## [REQUIRED TASK 1]
Condense the paragraph of the Shatru Gate article that begins "Suraj (Paul Shah) and Sandhya" into a bulleted list that retains its main facts.
## [REQUIRED TASK 2]
Retype the passage of the Shatru Gate article between "Shatru Gate (Nepali: शत्रु" and "film at 2018.", inclusive, without any alteration.

## [SELECTED EXCERPT]
---------------

Shatru Gate (Nepali: शत्रु गते) is a 2018 Nepalese drama comedy film, directed by Pradip Bhattarai and written by Deepak Raj Giri, Pradeep Bhattari and Hari Bansha Acharya. The film is produced by Deepak Raj Giri, Deepa Shree Niraula, Narendra Kansakar and Shivahari Poudel under the banner of MaHa Sanchar. The film stars ensemble cast of Madan Krishna Shrestha, Hari Bansha Acharya, Deepak Raj Giri, Deepa Shree Niraula, Priyanka Karki, Paul Shah, Aanchal Sharma. The film was released on 23 March 2018 with mixed response from critics but positive response from audience. The film became an "All Time Blockbuster" at the box office with gross of over रु 12 Crore making it the fourth-highest-grossing Nepali film at 2018.

Plot 
Suraj (Paul Shah) and Sandhya (Aanchal Sharma) are deeply in love and are about to marry. Suraj's father (Hari Bansha Acharya) does not want his son to marry a corrupt politician's daughter. Both of their lives change forever after Rahul (Deepak Raj Giri) creates a conflict between their families.

---------------

## [DATA RECORDS]
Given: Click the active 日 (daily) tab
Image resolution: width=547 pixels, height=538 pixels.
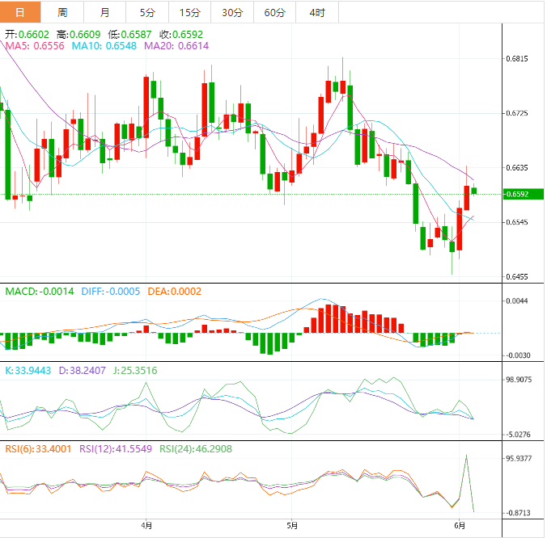Looking at the screenshot, I should pos(20,12).
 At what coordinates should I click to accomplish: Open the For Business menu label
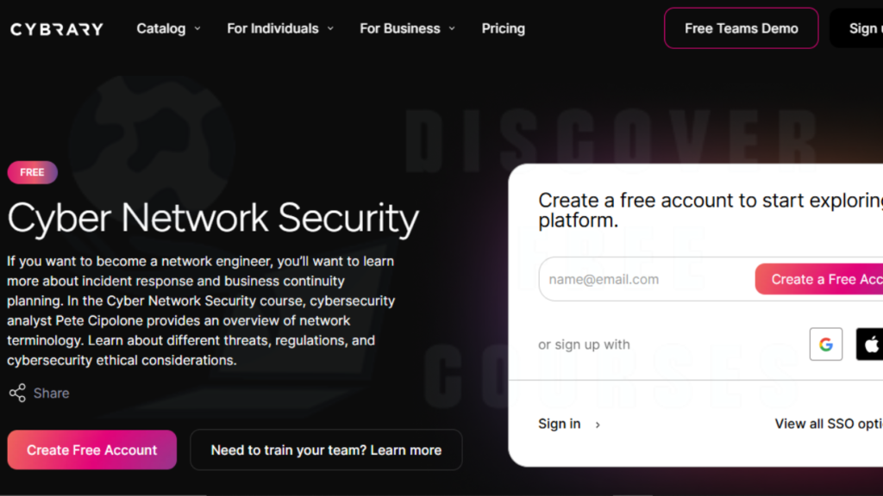[400, 28]
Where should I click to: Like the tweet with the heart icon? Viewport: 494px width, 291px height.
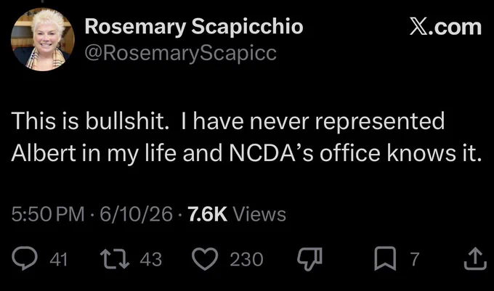coord(205,259)
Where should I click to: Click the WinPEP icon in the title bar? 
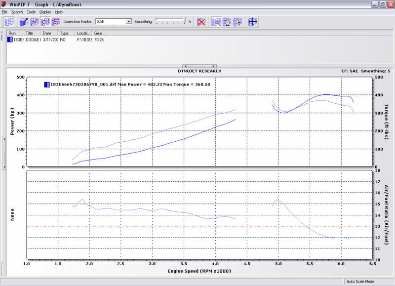tap(4, 3)

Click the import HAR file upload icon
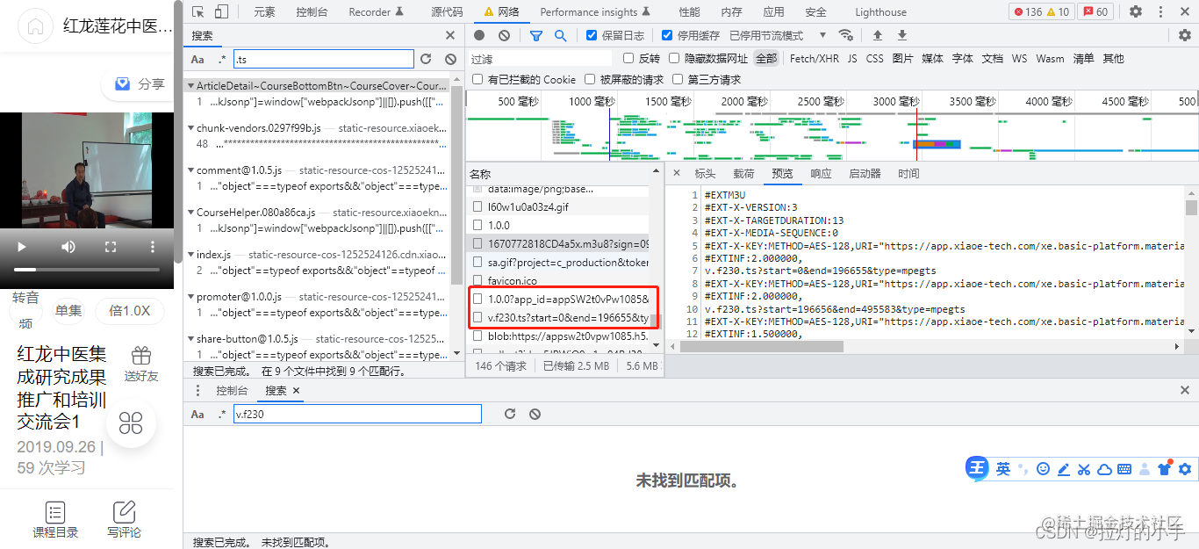pos(878,34)
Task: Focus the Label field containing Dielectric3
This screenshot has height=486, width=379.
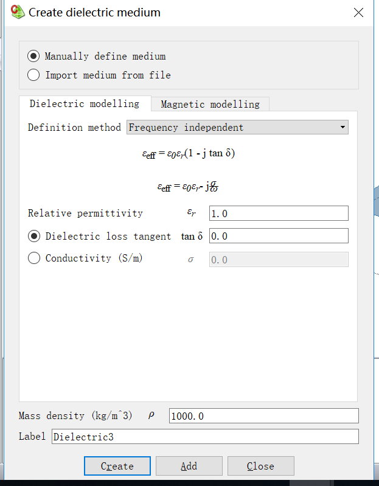Action: point(205,437)
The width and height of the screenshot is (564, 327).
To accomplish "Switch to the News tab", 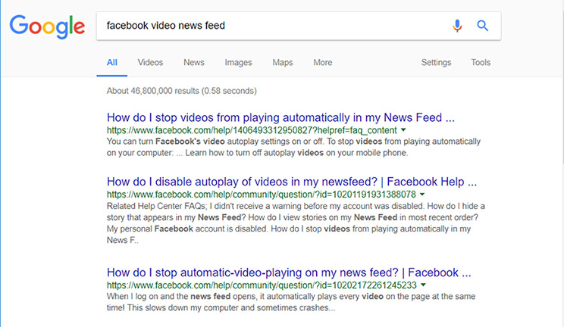I will tap(194, 63).
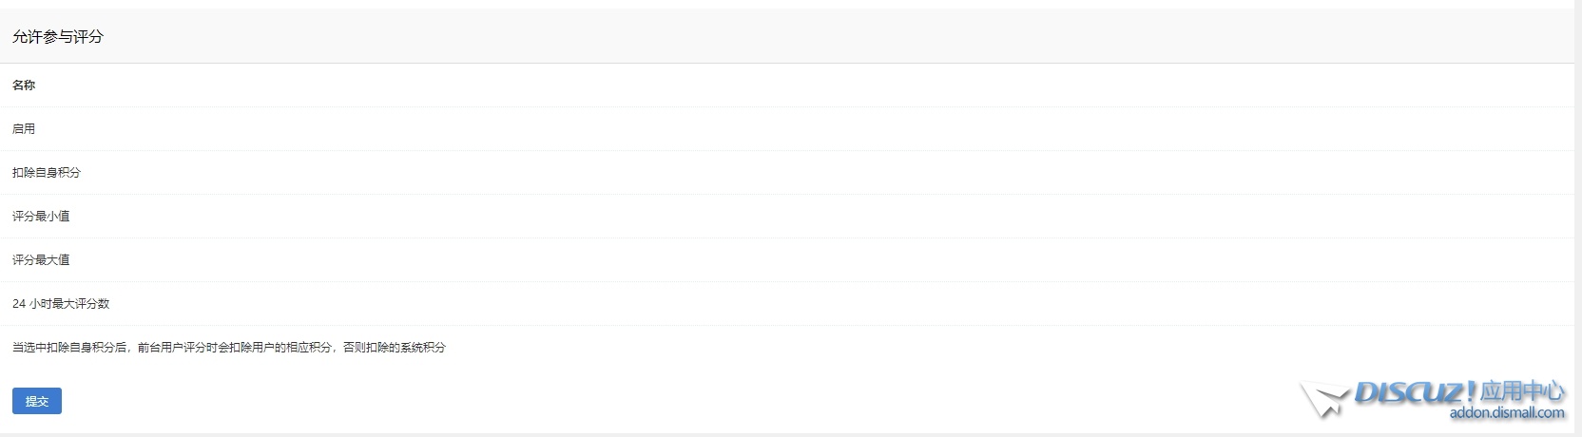Open the addon.dismall.com link
Image resolution: width=1582 pixels, height=437 pixels.
[x=1507, y=412]
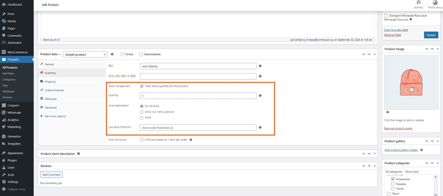
Task: Open Elementor from the sidebar menu
Action: coord(14,136)
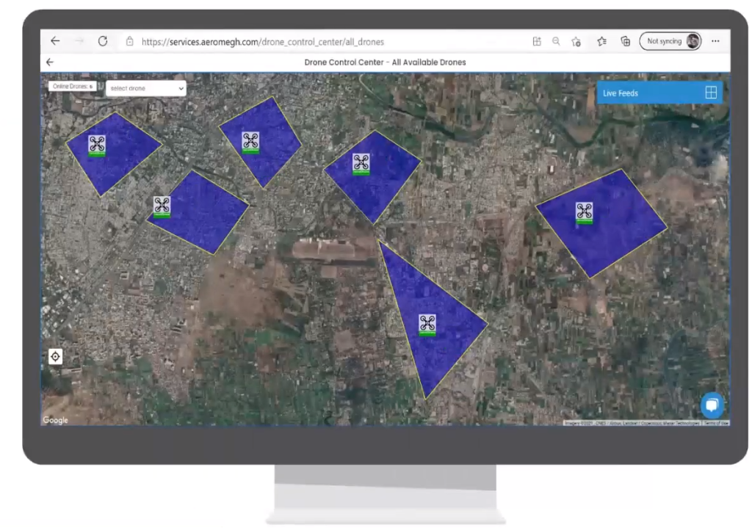Click the my-location crosshair control on the map

tap(55, 356)
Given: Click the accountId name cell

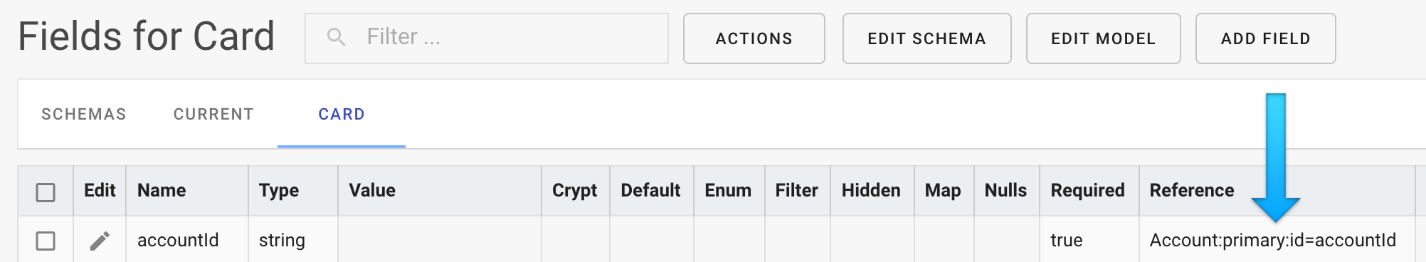Looking at the screenshot, I should point(178,241).
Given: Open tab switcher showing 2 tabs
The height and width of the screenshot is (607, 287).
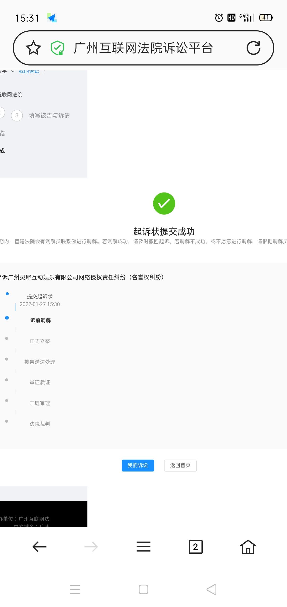Looking at the screenshot, I should pos(196,547).
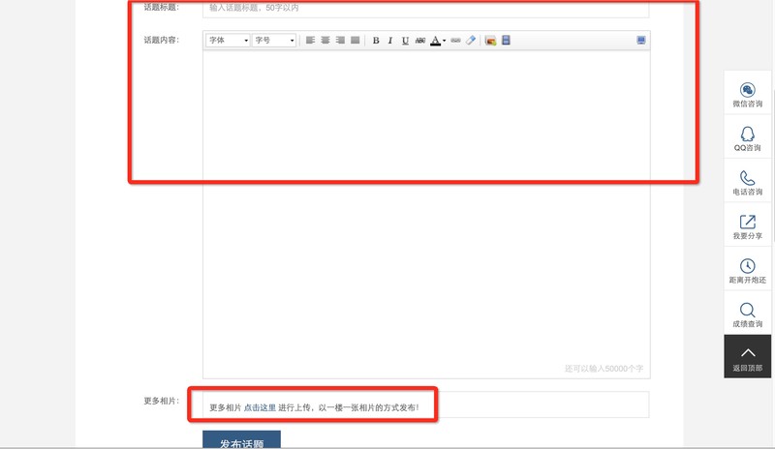Click the text color A swatch
Viewport: 775px width, 449px height.
435,41
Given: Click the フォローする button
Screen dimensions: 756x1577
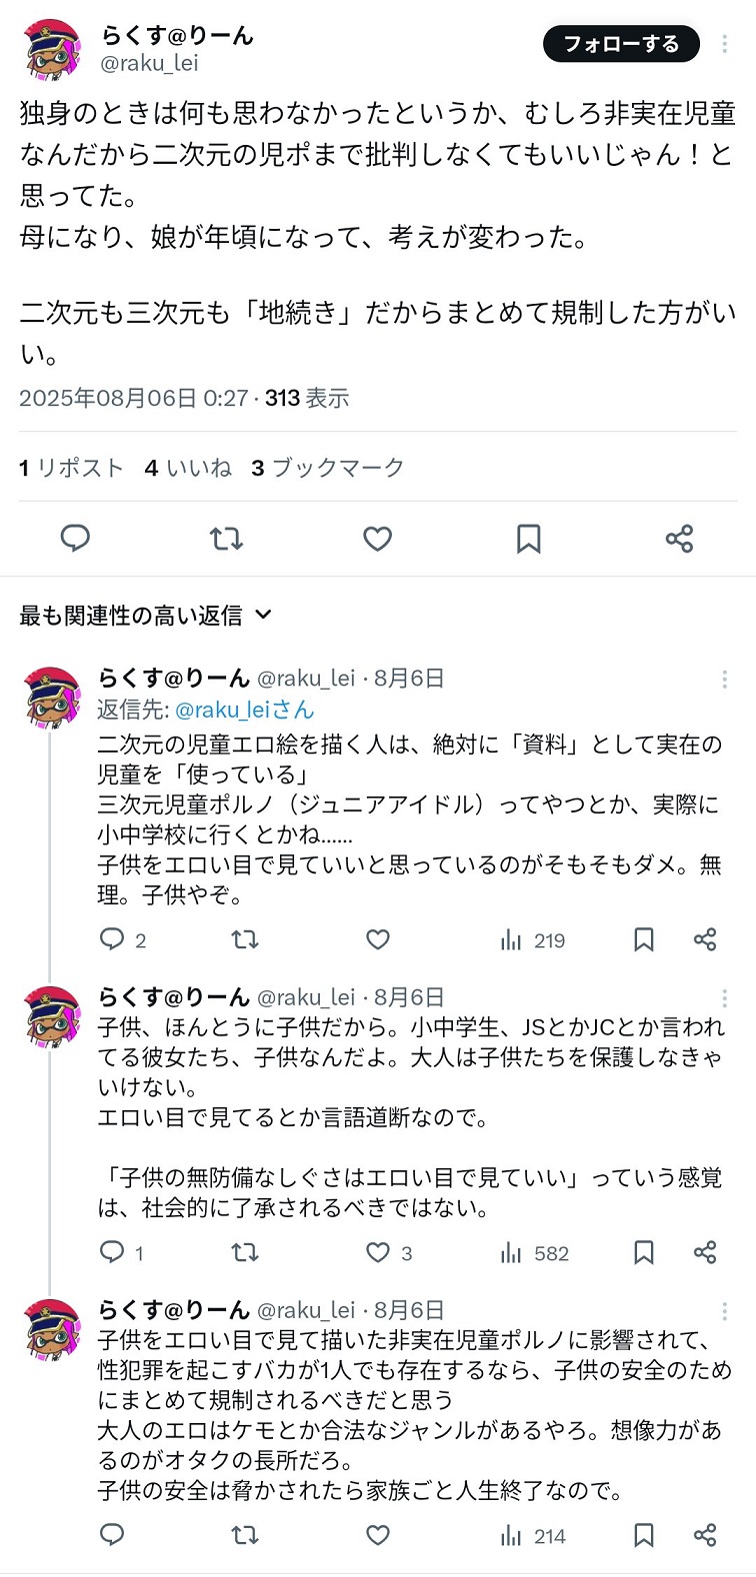Looking at the screenshot, I should 621,44.
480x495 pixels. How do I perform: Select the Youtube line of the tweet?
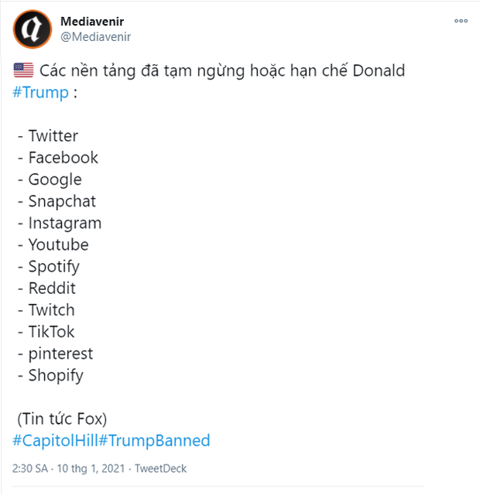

---------------

## [COMPLETE OUTPUT 1]
- Suraj (Paul Shah) and Sandhya (Aanchal Sharma) are deeply in love and about to marry.
- Suraj's father (Hari Bansha Acharya) opposes his son marrying a corrupt politician's daughter.
- Rahul (Deepak Raj Giri) creates a conflict between the two families that changes both their lives forever.

## [COMPLETE OUTPUT 2]
Shatru Gate (Nepali: शत्रु गते) is a 2018 Nepalese drama comedy film, directed by Pradip Bhattarai and written by Deepak Raj Giri, Pradeep Bhattari and Hari Bansha Acharya. The film is produced by Deepak Raj Giri, Deepa Shree Niraula, Narendra Kansakar and Shivahari Poudel under the banner of MaHa Sanchar. The film stars ensemble cast of Madan Krishna Shrestha, Hari Bansha Acharya, Deepak Raj Giri, Deepa Shree Niraula, Priyanka Karki, Paul Shah, Aanchal Sharma. The film was released on 23 March 2018 with mixed response from critics but positive response from audience. The film became an "All Time Blockbuster" at the box office with gross of over रु 12 Crore making it the fourth-highest-grossing Nepali film at 2018.